Let’s see … 3.5 feet * six sides * 2 feet high = *smacks catulator* Damn it, I’m getting “Battle of Hastings” again.
Thanks, April and Tiffany!
I bet if you put the two rectangular tables together with the hexagonal one, you get a dodecahedron….. or maybe a sammich.
Or a space ship that takes you to the center of the galaxy where your dad tells you the secrets of the universe.
Oooo, I want to know the secrets f the universe!*
*Not really, I just want to know the winning lotto numbers
I can tell you the ones from last Wednesday with a quick Google search.
Cool, then you can sell them on Craigslist…
Just the two triangle tables together will produce a rectangular one. Albeit a rectangle that’s missing a chunk since the two triangles are different sizes.
Someone needs to hire Telly Monster as a proofreader before posting to Craigslist.
Good idea, since Telly is a member of Triangle Lovers Club.
I like love triangles too…
What?
Unless they’re trimmed, in which case they can be any shape. Or, they could be harvested, and then they’d be a bike path.
Oops, my mistake – the rectangular tables are actually the white things behind the wood and metal things in the front (whatever those are). They must have been hiding because they’re shy about being naked in a picture – without their plants on.
Is it wrong that I love the rectangular tables and the open staircase behind them? I’m sure it’s probably just a finished basement but it almost looks like a modern minimalist home design.
Send ’em $1,000 a month and they’ll send you steaks, or stakes, or tomatoes (Beefsteak). It’s the minimal they could do.
I could use the stakes to skewer the tomatoes and some ‘fu cubes from my Tofu of the Month membership.
The lack of safety considerations on that staircase is precisely why I thought the tables were only projecting three of their four sides into our space-time plane.
[stair corey] Minimalist design can be very elegant; it speaks to the Modernism that I (sort of) grew up with.
It is not very accomodating, though, of modern über-ninny-nanny building regulations (the sparky-clowns having ruined it for the rest of us).
All those stairs need to be is about half again wider, and pitched a quarter less steeply, and they’d be ah, “safe as houses.”

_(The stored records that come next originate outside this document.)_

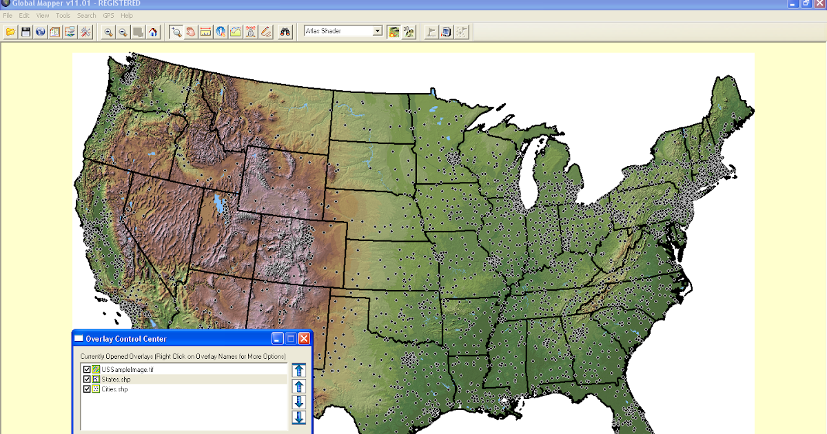Open the File menu
Viewport: 827px width, 434px height.
(x=8, y=15)
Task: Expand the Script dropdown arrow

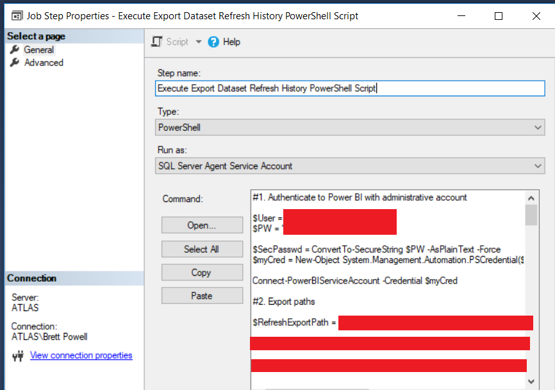Action: [198, 42]
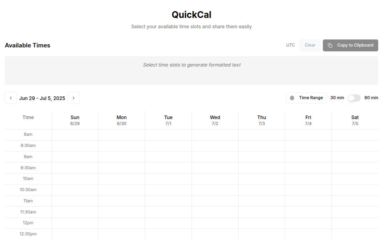
Task: Click the Sun 6/29 column header
Action: click(75, 120)
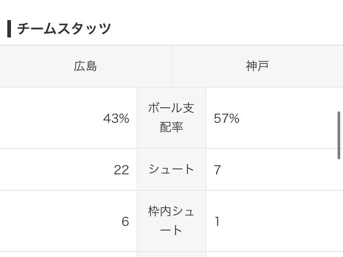Viewport: 343px width, 257px height.
Task: Click the ボール支配率 stat label
Action: 172,118
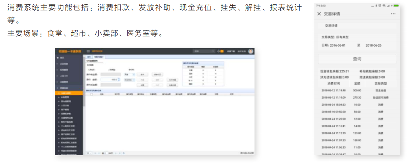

As shown, though, those stairs need rails and bannisters. Sparky-parents having ruined simple things like stair rails and bannisters, you have to pace them so you cannot pass a 4″ sphere through them (excepting places where it is a 6″ sphere; farqing sparqs have made this a 4-hour CEU class).
Sorry for the rant, woke up with a bushel of neck and shoulder pains and random semi-arthritic joints, and analgesia is being very slow to kick in.
That, and stairs used to be one of the things I really “did” quite well, in the day.
[/corey]
I totally agree, and truth be told, as much as I love the clean look of an open staircase, I’m one of the klutziest people on earth. Heck, my one story house is about a modern minimalist as it gets and I still find a way to bang my shins on the few coffee tables I have.
Oh my! What kind of plants did that to your rectangular tables?!? They’re all… triangular now!
Obviously the carnivorous Venus Tabletrap.
This is obviously the work of Miter Sawgrass.
Mornin’ Grampdaddy! You are bright-eyed and bushy-eared today.
We finally have an actual octagonal table submitted in a CL ad, and still Sparky can’t count. *sigh*
Good Morning Archie, Nonsense, NMN, and Astro! I have to admit that I was lurking and refreshing this morning while checking out yesterday’s comments.
I think the people who post these ads sometimes know (in this case) they aren’t rectangular, but don’t know how to say “triangular,” and think no one will notice.
That or “rectangular” has more letters and Sparky wanted to impress us with his knowledge of big words.
Or, people listing furniture on CL really are that baked, and all of the time.
Scratched wood? No thanks, this early in the morning!
Sparky is making a Perfect Glass of himself.
Maybe not wood, but perhaps a little aeration around the root ball.
Aw, crap, there goes the line….
Perfect Glass is the name of my Philip Glass tribute band.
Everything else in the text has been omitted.